Task instructions
Would you retype every line below without changing anything?

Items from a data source
────────────────────────────────────────
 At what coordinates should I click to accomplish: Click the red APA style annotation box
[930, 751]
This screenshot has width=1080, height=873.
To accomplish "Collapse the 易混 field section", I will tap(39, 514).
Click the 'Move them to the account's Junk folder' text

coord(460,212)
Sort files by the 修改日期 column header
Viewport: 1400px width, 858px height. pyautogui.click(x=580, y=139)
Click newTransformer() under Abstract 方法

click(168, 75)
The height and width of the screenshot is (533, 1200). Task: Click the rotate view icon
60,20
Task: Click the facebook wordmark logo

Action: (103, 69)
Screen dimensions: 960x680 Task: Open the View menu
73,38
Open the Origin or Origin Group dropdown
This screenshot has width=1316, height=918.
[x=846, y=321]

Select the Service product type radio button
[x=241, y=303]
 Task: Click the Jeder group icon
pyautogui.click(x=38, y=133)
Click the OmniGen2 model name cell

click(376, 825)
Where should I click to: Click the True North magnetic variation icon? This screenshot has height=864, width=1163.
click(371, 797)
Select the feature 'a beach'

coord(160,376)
────────────────────────────────────────
Expected answer
 At what coordinates should I click to accomplish: Click the red APA style annotation box
[930, 751]
This screenshot has width=1080, height=873.
To accomplish "Collapse the 易混 field section", I will tap(39, 514).
Click the 'Move them to the account's Junk folder' text

coord(460,212)
Sort files by the 修改日期 column header
Viewport: 1400px width, 858px height. pyautogui.click(x=580, y=139)
Click newTransformer() under Abstract 方法

click(168, 75)
The height and width of the screenshot is (533, 1200). Task: Click the rotate view icon
60,20
Task: Click the facebook wordmark logo

Action: (103, 69)
Screen dimensions: 960x680 Task: Open the View menu
73,38
Open the Origin or Origin Group dropdown
This screenshot has width=1316, height=918.
[x=846, y=321]

Select the Service product type radio button
[x=241, y=303]
 Task: Click the Jeder group icon
pyautogui.click(x=38, y=133)
Click the OmniGen2 model name cell

click(376, 825)
Where should I click to: Click the True North magnetic variation icon? This screenshot has height=864, width=1163.
click(371, 797)
Select the feature 'a beach'

coord(160,376)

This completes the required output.